In this paper we probe the interaction between sequential and hierarchical learning by investigating implicit learning in a group of school-aged children. We administered a serial reaction time task, in the form of a modified Simon Task in which the stimuli were organised following the rules of two distinct artificial grammars, specifically Lindenmayer systems: the Fibonacci grammar (Fib) and the Skip grammar (a modification of the former). The choice of grammars is determined by the goal of this study, which is to investigate how sensitivity to structure emerges in the course of exposure to an input whose surface transitional properties (by hypothesis) bootstrap structure. The studies conducted to date have been mainly designed to investigate low-level superficial regularities, learnable in purely statistical terms, whereas hierarchical learning has not been effectively investigated yet. The possibility to directly pinpoint the interplay between sequential and hierarchical learning is instead at the core of our study: we presented children with two grammars, Fib and Skip, which share the same transitional regularities, thus providing identical opportunities for sequential learning, while crucially differing in their hierarchical structure. More particularly, there are specific points in the sequence (k-points), which, despite giving rise to the same transitional regularities in the two grammars, support hierarchical reconstruction in Fib but not in Skip. In our protocol, children were simply asked to perform a traditional Simon Task, and they were completely unaware of the real purposes of the task.
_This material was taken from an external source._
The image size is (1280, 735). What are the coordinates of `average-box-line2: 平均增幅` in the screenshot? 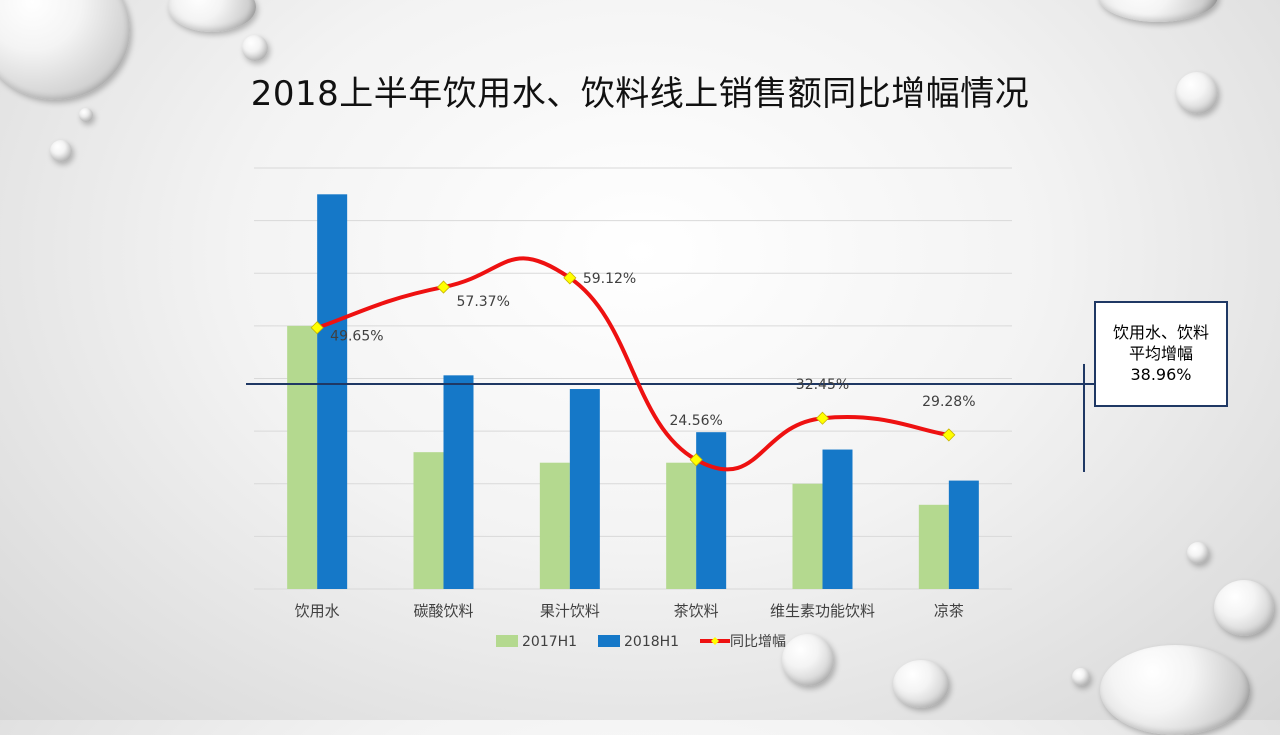 It's located at (1160, 354).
Results indicate that sequential learning occurred in both grammars, as shown by the decrease in reaction times throughout the task, while differences were found in the sensitivity to k-points: these, we contend, play a role in hierarchical reconstruction in Fib, whereas they are devoid of structural significance in Skip. More particularly, we found that children were faster in correspondence to k-points in sequences produced by Fib, thus providing an entirely new kind of evidence for the hypothesis that implicit learning involves an early activation of strategies of hierarchical reconstruction, based on a straightforward interplay with the statistically-based computation of transitional regularities on the sequences of symbols.
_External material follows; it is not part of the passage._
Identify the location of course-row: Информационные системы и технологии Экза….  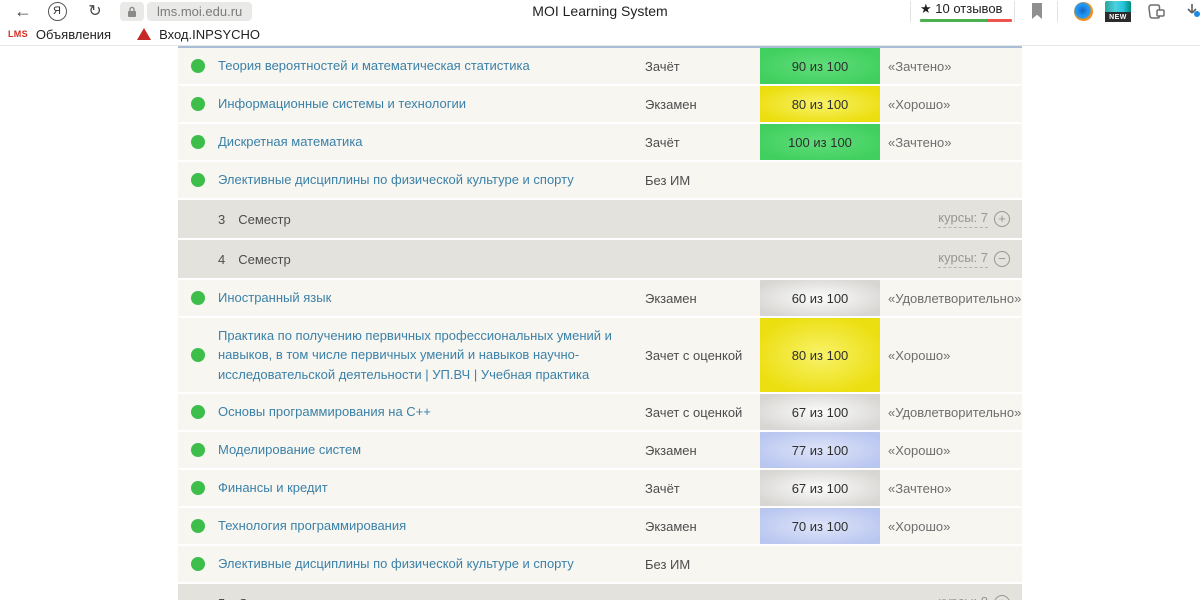
(600, 104).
在本文中,我们通过研究一组学龄儿童的内隐学习来探究序列和层次学习之间的相互作用。我们采用了一种序列反应时任务,其形式为一种修改后的西蒙任务,其中刺激按照两种不同的人工语法规则组织,具体来说是林登迈尔系统:斐波那契语法(Fib)和跳过语法(前者的修改版)。选择语法是由本研究的目标决定的,该目标是研究在接触输入的过程中,结构敏感性是如何出现的,而输入的表面过渡属性(根据假设)可以引导结构。迄今为止进行的研究主要旨在调查可通过纯粹统计术语学习的低级表面规则,而尚未有效地调查层次学习。我们的研究核心是能够直接确定序列和层次学习之间的相互作用:我们向儿童呈现了两种语法,Fib 和 Skip,它们具有相同的过渡规则,因此为序列学习提供了相同的机会,而在层次结构上则有很大的不同。更具体地说,序列中有一些特定的点(k 点),尽管在这两种语法中都会产生相同的过渡规则,但在 Fib 中支持层次结构的重建,而在 Skip 中则不支持。在我们的方案中,儿童只需执行传统的西蒙任务,他们完全不知道任务的真正目的。结果表明,两种语法都发生了序列学习,这表现在整个任务中反应时间的减少,而在 k 点的敏感性上存在差异:我们认为,这些点在 Fib 中的层次结构重建中发挥作用,而在 Skip 中则没有结构意义。更具体地说,我们发现儿童在 Fib 产生的序列中与 k 点对应的反应更快,从而为内隐学习涉及基于与符号序列的统计过渡规则计算的直接相互作用的层次结构重建策略的早期激活这一假设提供了全新的证据。